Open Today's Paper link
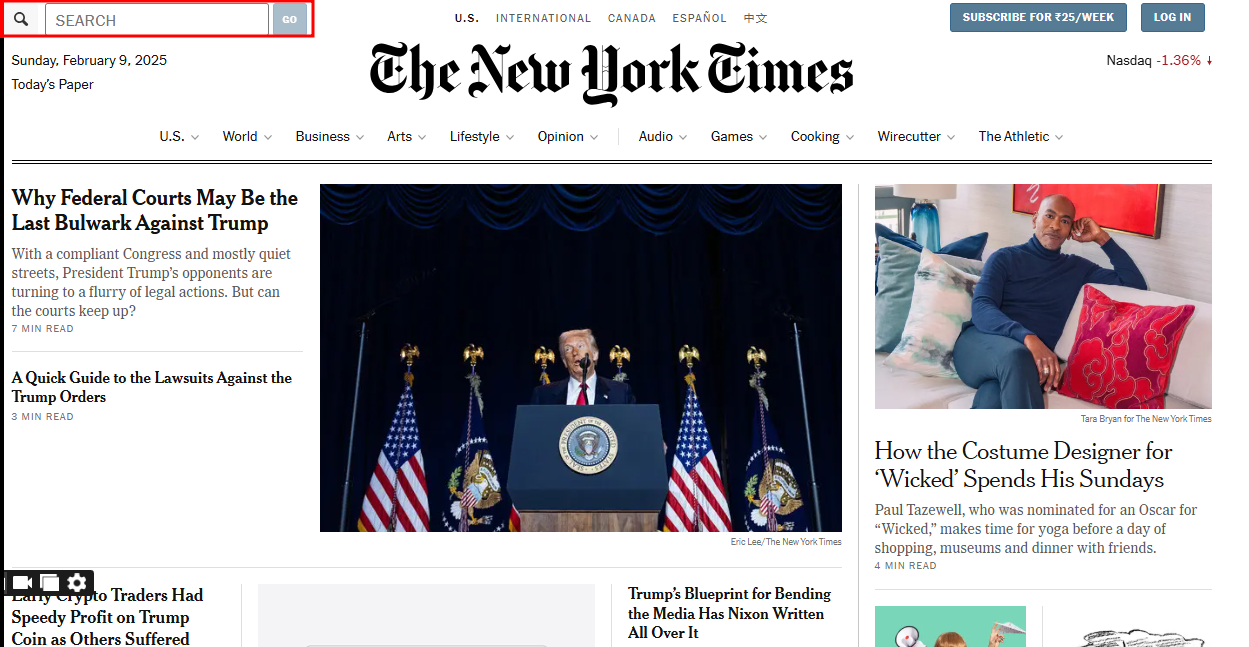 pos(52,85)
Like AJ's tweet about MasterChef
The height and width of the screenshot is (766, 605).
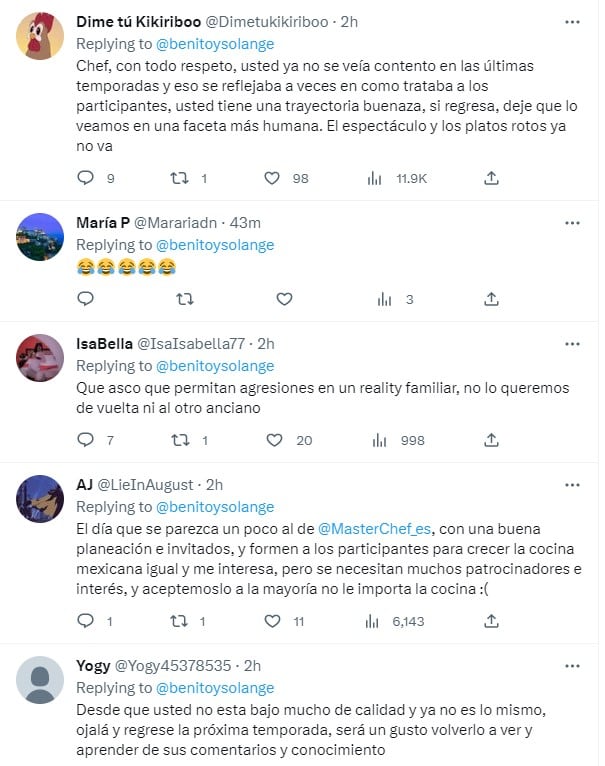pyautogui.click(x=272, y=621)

= = = =

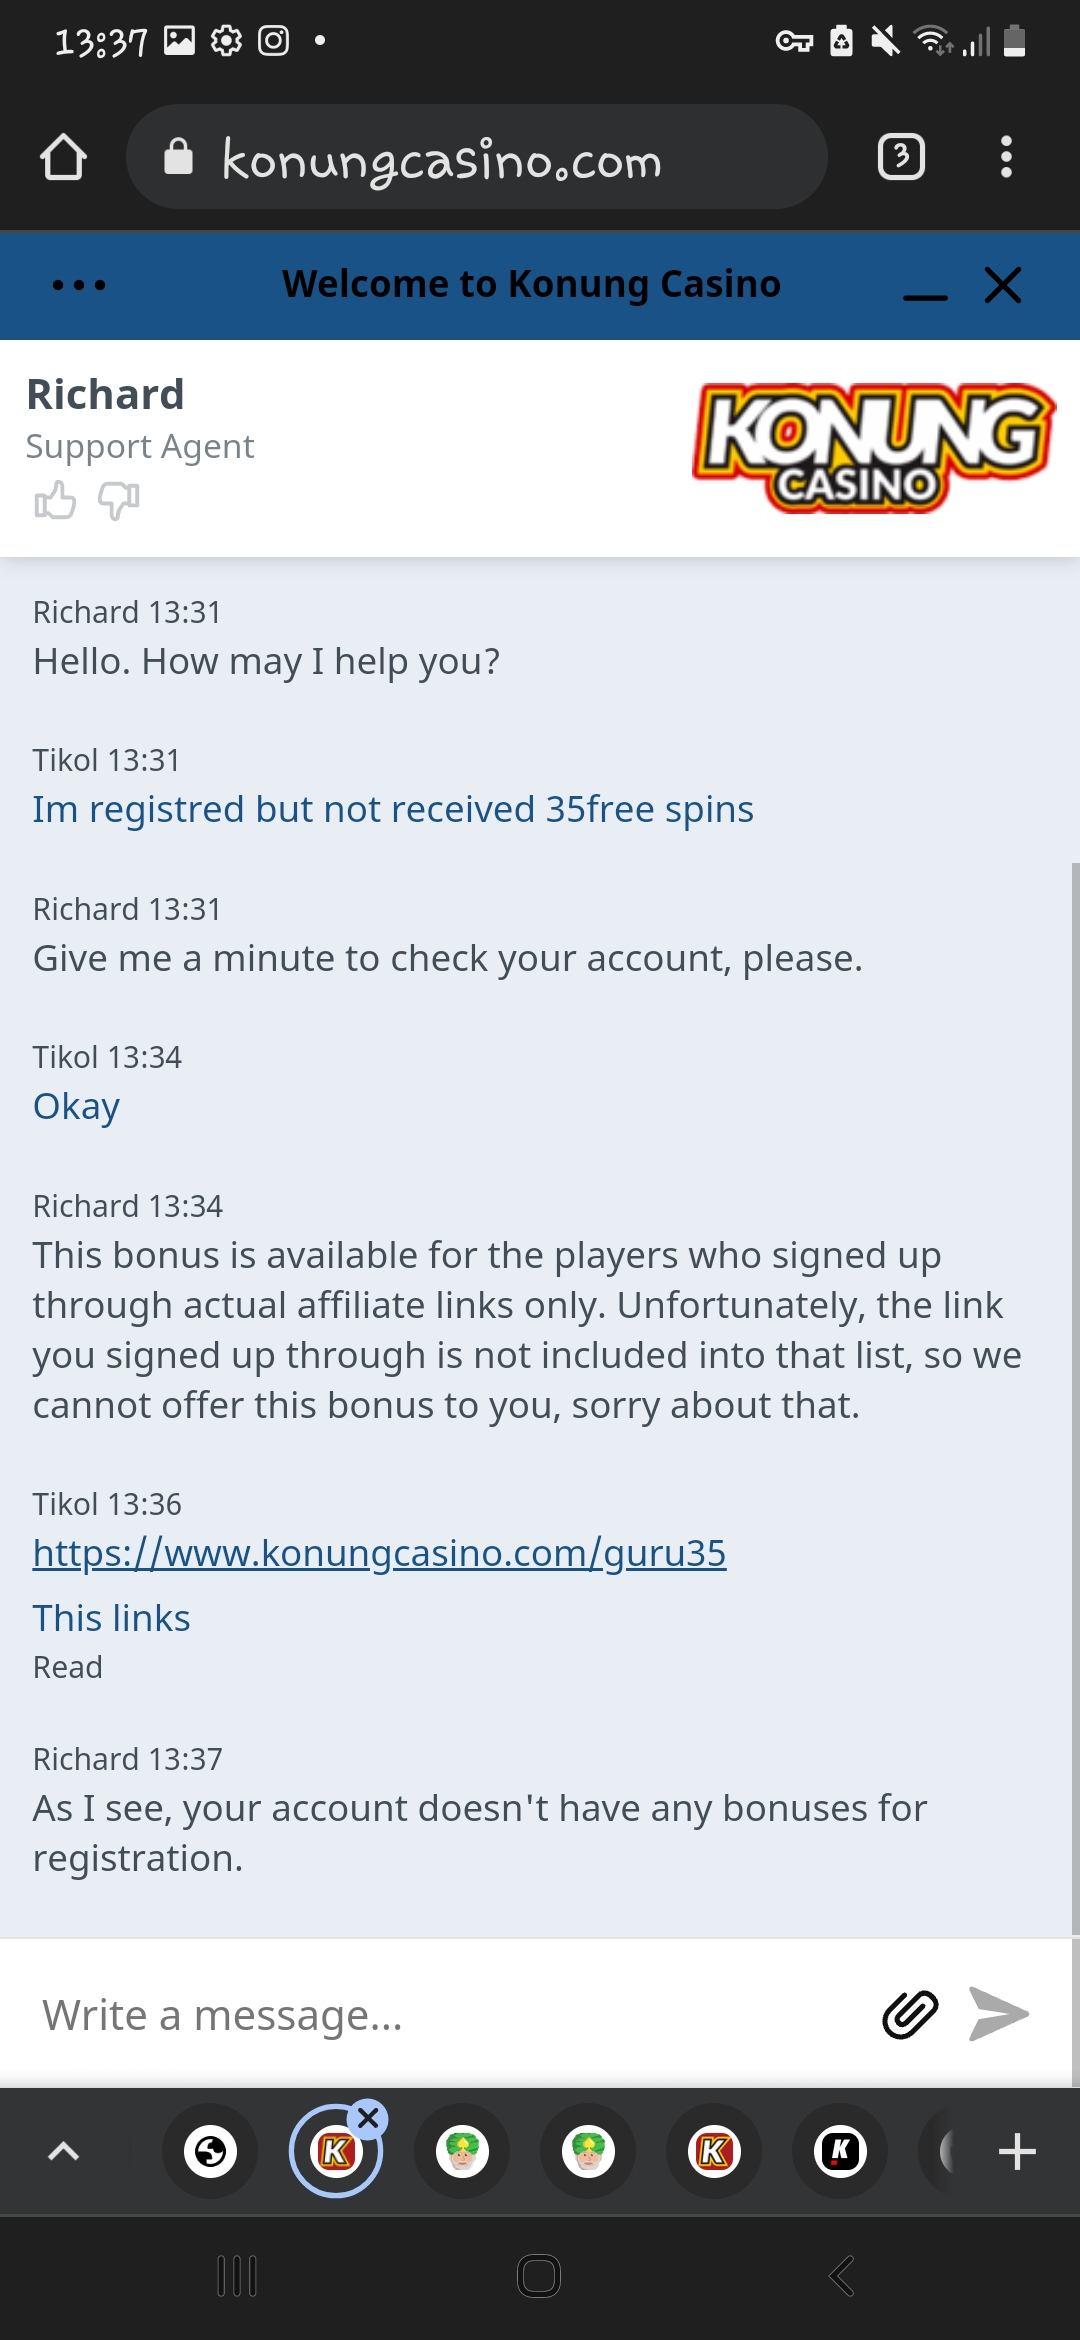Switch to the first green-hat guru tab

= = = =

= Set exercise =
Rewrite the records as a Markdown table with columns Nr and Line, one row per line, skipping blank lines, starting with the line containing "Open Today's Paper link" and going on through the line containing "pyautogui.click(x=272, y=621)". Leave out the pictures.

= Exercise answer =
| Nr | Line |
|---|---|
| 1 | Open Today's Paper link |
| 2 |  pos(52,85) |
| 3 | Like AJ's tweet about MasterChef |
| 4 | The height and width of the screenshot is (766, 605). |
| 5 | pyautogui.click(x=272, y=621) |